Read on below to find out why.
Are you a current or former employee of Rivian or Lucid? Do you have an opinion about what it's like to work there? Contact this reporter at [email protected], on Signal at 646-768-4712, or via his encrypted email address [email protected]
Rivian has raised more money than any other private EV company
Rivian was founded in 2009, then stayed quiet for much of a decade as it scrapped a plan to build a sports car in favor of an SUV and pickup truck. The company has generated significant buzz from the automotive press since it showed those vehicles at the Los Angeles Auto Show in 2018, and has since landed partnerships with Amazon (which ordered 100,000 delivery vans) and Ford (which intends to use Rivian's EV platform in one of its own vehicles).

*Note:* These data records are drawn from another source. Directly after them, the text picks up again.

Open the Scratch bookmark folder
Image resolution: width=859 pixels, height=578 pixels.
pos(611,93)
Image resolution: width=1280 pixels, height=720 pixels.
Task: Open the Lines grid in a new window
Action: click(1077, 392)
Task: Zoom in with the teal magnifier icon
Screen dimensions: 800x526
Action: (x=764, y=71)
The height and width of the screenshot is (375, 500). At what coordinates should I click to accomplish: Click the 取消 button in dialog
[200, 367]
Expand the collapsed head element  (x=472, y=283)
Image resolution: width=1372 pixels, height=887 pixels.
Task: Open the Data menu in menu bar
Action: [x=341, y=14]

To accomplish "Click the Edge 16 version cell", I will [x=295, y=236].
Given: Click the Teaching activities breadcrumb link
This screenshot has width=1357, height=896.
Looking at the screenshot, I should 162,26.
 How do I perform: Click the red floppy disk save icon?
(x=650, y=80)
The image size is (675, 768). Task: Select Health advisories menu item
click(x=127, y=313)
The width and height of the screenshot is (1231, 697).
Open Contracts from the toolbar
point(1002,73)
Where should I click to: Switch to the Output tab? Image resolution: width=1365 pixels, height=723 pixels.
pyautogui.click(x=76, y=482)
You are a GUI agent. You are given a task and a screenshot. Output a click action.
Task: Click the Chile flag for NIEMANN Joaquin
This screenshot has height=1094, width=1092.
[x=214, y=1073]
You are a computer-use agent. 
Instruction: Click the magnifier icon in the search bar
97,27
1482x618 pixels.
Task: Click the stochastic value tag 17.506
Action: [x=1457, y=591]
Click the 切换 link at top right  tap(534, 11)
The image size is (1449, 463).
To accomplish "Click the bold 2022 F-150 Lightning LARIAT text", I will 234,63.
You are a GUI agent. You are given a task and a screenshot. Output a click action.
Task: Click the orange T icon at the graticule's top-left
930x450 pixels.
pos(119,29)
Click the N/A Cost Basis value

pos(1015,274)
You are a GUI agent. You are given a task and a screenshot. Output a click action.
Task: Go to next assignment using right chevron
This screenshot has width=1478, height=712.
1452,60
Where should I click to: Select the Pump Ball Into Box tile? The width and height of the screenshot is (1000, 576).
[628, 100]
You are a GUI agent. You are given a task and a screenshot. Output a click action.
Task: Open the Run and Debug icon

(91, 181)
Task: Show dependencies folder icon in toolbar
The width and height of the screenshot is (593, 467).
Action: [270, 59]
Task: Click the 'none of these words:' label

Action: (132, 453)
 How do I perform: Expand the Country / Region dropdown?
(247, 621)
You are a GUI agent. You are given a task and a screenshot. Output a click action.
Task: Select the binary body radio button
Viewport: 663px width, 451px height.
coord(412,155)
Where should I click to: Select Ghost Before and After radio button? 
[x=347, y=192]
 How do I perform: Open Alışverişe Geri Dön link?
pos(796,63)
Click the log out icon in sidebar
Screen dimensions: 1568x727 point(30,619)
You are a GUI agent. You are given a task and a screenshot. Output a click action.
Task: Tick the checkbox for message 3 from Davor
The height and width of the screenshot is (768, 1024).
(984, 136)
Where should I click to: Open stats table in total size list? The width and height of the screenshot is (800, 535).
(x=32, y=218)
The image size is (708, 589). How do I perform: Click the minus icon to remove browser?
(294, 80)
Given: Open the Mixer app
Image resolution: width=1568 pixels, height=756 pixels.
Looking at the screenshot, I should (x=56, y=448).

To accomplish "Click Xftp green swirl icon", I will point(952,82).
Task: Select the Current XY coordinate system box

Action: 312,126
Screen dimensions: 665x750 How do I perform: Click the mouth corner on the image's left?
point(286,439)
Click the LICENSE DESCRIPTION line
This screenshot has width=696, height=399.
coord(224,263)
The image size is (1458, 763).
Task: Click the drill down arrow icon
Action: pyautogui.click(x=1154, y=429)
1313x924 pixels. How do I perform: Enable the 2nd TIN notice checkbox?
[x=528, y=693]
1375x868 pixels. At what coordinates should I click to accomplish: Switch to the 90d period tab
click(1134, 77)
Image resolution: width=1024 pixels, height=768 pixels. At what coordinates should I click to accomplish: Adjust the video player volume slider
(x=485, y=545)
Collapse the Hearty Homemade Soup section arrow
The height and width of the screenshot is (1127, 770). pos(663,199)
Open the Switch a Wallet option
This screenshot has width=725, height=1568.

So far, Rivian has raised $6 billion, more than any other private EV manufacturer, ahead of the 2021 release of its R1S SUV and R1T pickup truck.
Beiker of Silicon Valley Mobility said he would have expected Rivian and Lucid to go public before Nikola, Fisker, and Lordstown (Canoo had not yet announced its attention to go public at the time of Beiker's August interview with Business Insider), since they're closer to releasing their first vehicles.
"I would not have been surprised if someone told me Rivian is going to go public," he said.
A Rivian spokesperson dismissed the speculation, saying the young automaker is in a good financial position and focused on building cars. "We have no plans to go public anytime soon," she said.
Lucid's CEO led the development of Tesla's Model S.
Lucid, founded in 2007 under the name Atieva, is led by CEO Peter Rawlinson, who oversaw the development of Tesla's Model S sedan. The automaker's debut vehicle, the Air sedan, is scheduled to arrive next year, start at more than $100,000, and deliver more than 500 miles of range, according to an independent firm Lucid hired to test it.
If the Air hits the same number in official EPA testing, it will officially have more range than any other EV available today. Lucid plans to follow the Air with an SUV.
"We're really impressed by their technology," said Asad Hussain, a mobility analyst at PitchBook. "Their management team has a great track record."
Hussain said Lucid, which has raised $1.2 billion and closed its most recent funding round in 2018, will need more money to continue developing new products. He cited a February interview Rawlinson gave to Bloomberg in which he said that, while Lucid has enough money to begin production of the Air, it will need to raise "nine-figure sums" beyond that point.
"We want to accelerate our growth," Rawlinson said at the time. "We'll need more capital to do that."
A Lucid representative reiterated Rawlinson's point that the company has enough funding to start manufacturing the Air and said production of the vehicle is the company's top priority.